BENCHMARK = Benchmarks.TEST_SMALL  # Use smaller dataset for faster testing
PUBLISH_TO_HF = True               # Enable Hugging Face publishing
PUBLISH_TO_STUDIO = True           # Enable PhariaStudio publishing
client = MyCustomChatClient()      # Use your custom client

if __name__ == "__main__":
    run_benchmark(
        client,
        run_name="my-custom-evaluation-run",
        benchmark_name=BENCHMARK,
        evaluation_model=CriticModel.LLAMA_3_3_70B_INSTRUCT,  # Use Llama for evaluation
        user_agent_model=FacilitatorModel.LLAMA_3_70B_INSTRUCT,  # Use Llama for user simulation
        publish_to_huggingface=PUBLISH_TO_HF,
        publish_to_studio=PUBLISH_TO_STUDIO,
        studio_project_name="my-evaluation-project",
    )

Troubleshooting

Import error: Module not found

  • Ensure the virtual environment is activated:
    source .venv/bin/activate

  • Verify the package installation:
    pip list | grep agentic_eval

  • Try reinstalling:
    uv sync or pip install -e .

Authentication error: Invalid tokens

  • Ensure that the .env file has the correct token values.

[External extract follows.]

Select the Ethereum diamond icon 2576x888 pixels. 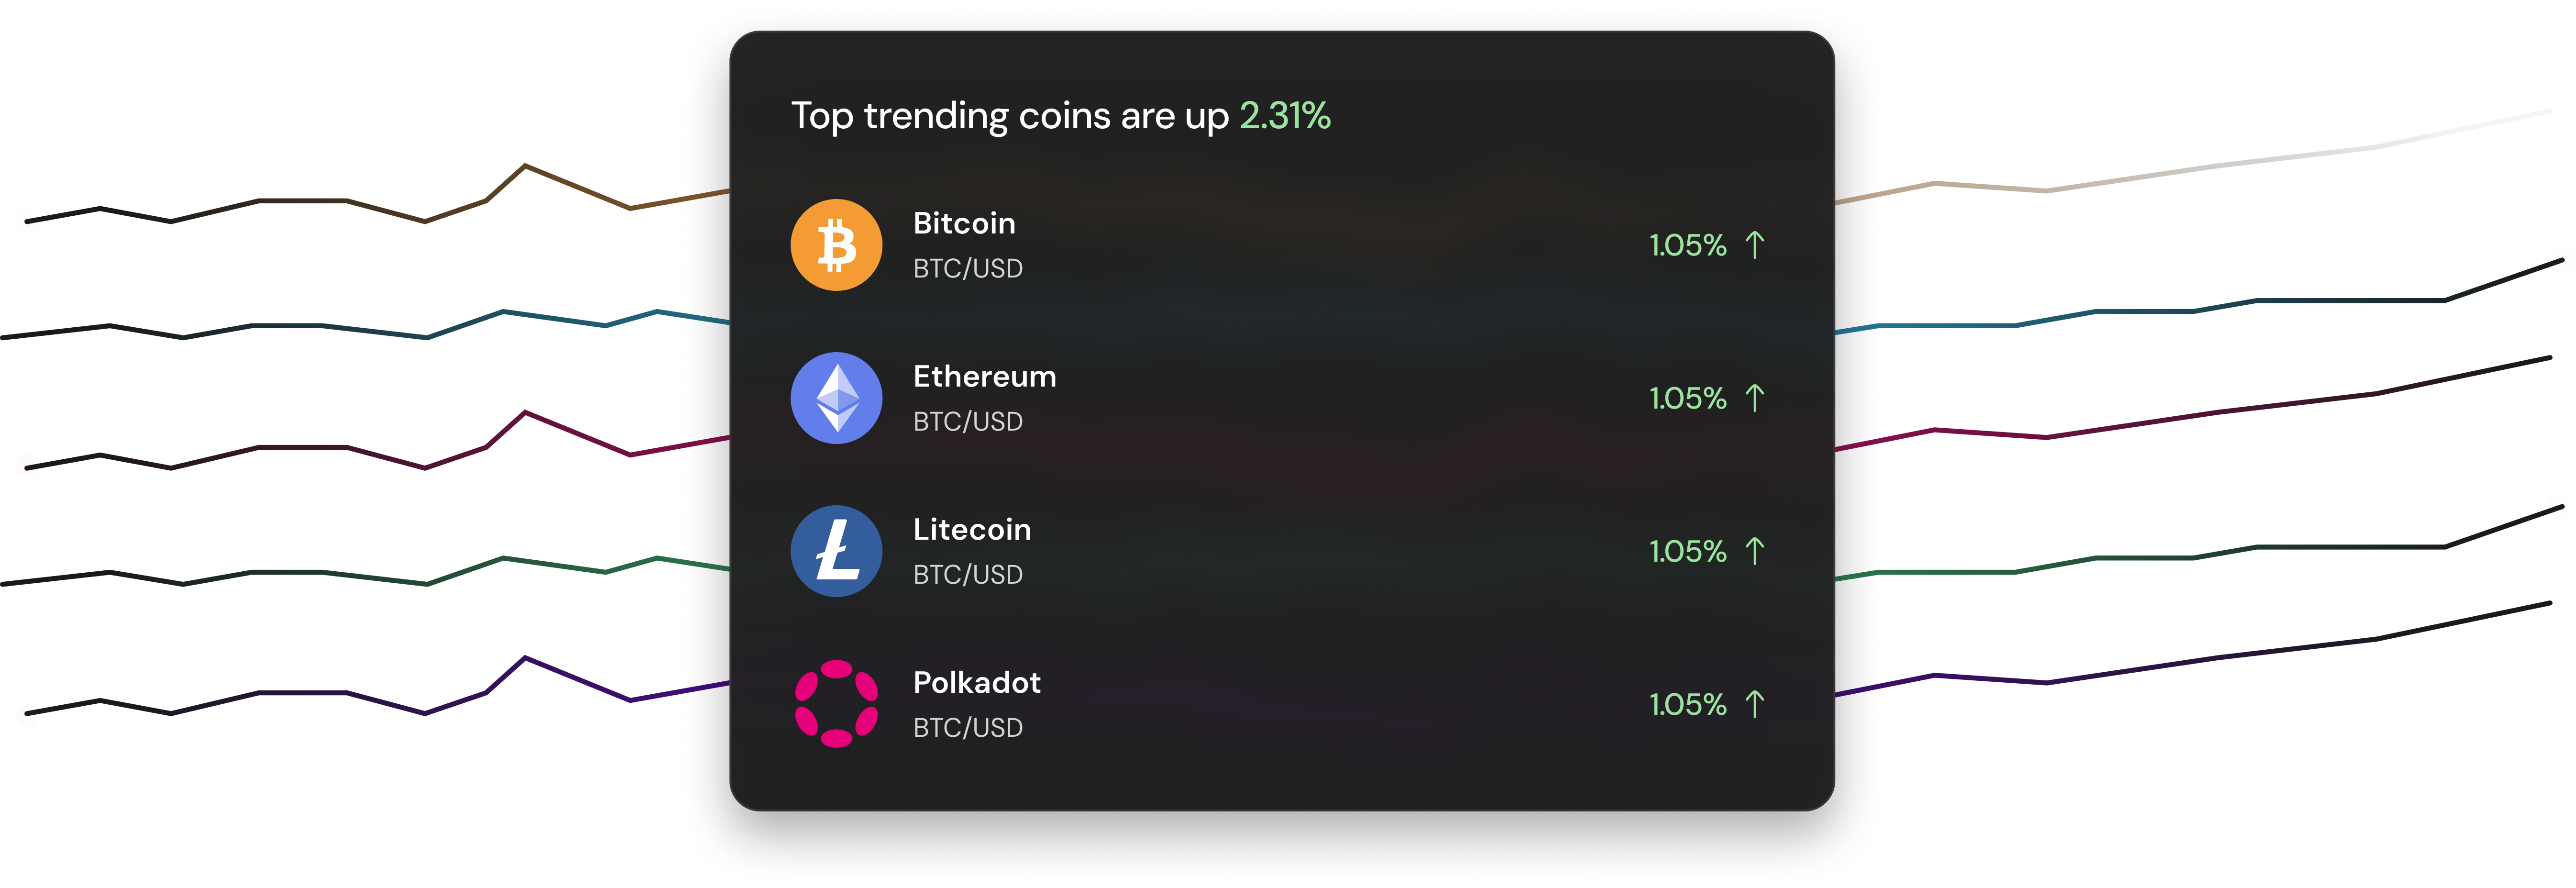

  • Verify that the tokens haven’t expired.

  • Ensure that no extra spaces are present in the token values.

Connection error: Cannot reach PhariaAI services

  • Check your VPN connection, if required.

  • Verify the URLs in the environment variables.

  • Test connectivity:
    curl -I https://kernel.pharia.example.com/

Model not available: Specific model unavailable

  • Check that the model is available in your region.

  • Try alternative models from the supported list.

  • Verify the OpenAI API quota, if using GPT models.

Evaluation timeout: Long-running evaluations

  • Start with the TEST_SMALL benchmark for testing.

  • Check your system resources, particularly memory and CPU.

  • Consider using lighter models for initial testing.